Allerdings kann nicht unterstellt werden, daß der Verstorbene im Zeitpunkt des Entziehungsbescheids bereits Kinder gehabt hätte, da er mutmaßlich erst bis zum September 1974 geheiratet hätte. Allein durch die Heirat wäre jedoch die Unterhaltsfähigkeit des Verstorbenen nicht entfallen. Häufig geben berufstätige Frauen ihren Arbeitsplatz trotz Eheschließung nicht auf. Dazu werden sie erst genötigt, sobald sie Kinder bekommen. Dann tritt auch erst eine besondere finanzielle Belastung ein, welche die Unterhaltsfähigkeit der Eheleute ausschließen kann. Der 8. Senat des BSG hat bereits ausgesprochen, daß eine pauschale Übergangsfrist von vier Jahren nach der mutmaßlichen Eheschließung bis zum Wegfall der Unterhaltsfähigkeit nicht angenommen werden kann (SozR 2200 § 596 Nr 3 Seite 16f); die Frage, wann die Unterhaltsfähigkeit des Verstorbenen weggefallen wäre, müsse unter Würdigung der Umstände des Einzelfalls entschieden werden. Liegen wie hier keine Anhaltspunkte vor, ist es angemessen, davon auszugehen, daß die Unterhaltsfähigkeit etwa zwei Jahre nach der mutmaßlichen Heirat entfallen wäre, da damit zu rechnen ist, daß der Verstorbene dann das 1. Kind bekommen hätte (vgl Schur, SGb 1975, 326). Aus den Statistischen Jahrbüchern (zB Jahrbuch 1974, Seite 59, Statistik Nr 8 "Ehelich Lebendgeborene 1972 nach der Lebendgeburtenfolge und der Ehedauer der Mütter", 3. Spalte senkrecht) ergibt sich, daß über die Hälfte aller Kinder 1972 in den beiden ersten Ehejahren geboren wurde. Für andere Jahre gilt entsprechendes. Eine längere Übergangszeit, wie sie das LSG Rheinland-Pfalz angenommen hat (Breithaupt 1977, 512), ist nicht gerechtfertigt.

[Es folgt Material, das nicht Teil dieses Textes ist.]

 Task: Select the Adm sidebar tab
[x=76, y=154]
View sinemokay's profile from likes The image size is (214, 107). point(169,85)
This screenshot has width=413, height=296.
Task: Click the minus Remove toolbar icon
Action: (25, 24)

Da das LSG sämtliche erforderlichen Anhaltspunkte (Todeszeitpunkt und Alter des Verstorbenen, Datum der Rentenentziehung) festgestellt hat und die erheblichen statistischen Erfahrungssätze ebenfalls feststehen, konnte der Senat selbst entscheiden, daß der Verstorbene mutmaßlich erst mit Ablauf des September 1976 geheiratet und das 1. Kind bekommen hätte (vgl Gottwald, Die Revisionsinstanz als Tatsacheninstanz, 1975, Seite 220 f). Erst mit diesem Zeitpunkt wäre die Unterhaltsfähigkeit des Verstorbenen entfallen und die Entziehung der Elternrente gerechtfertigt gewesen. Die Urteile des LSG und des SG sowie der Bescheid vom 23. August 1974 waren daher entsprechend zu ändern.
Die Kostenentscheidung, die auch die Kosten des Beschwerdeverfahrens umfaßt, beruht auf § 193 Abs 1 SGG.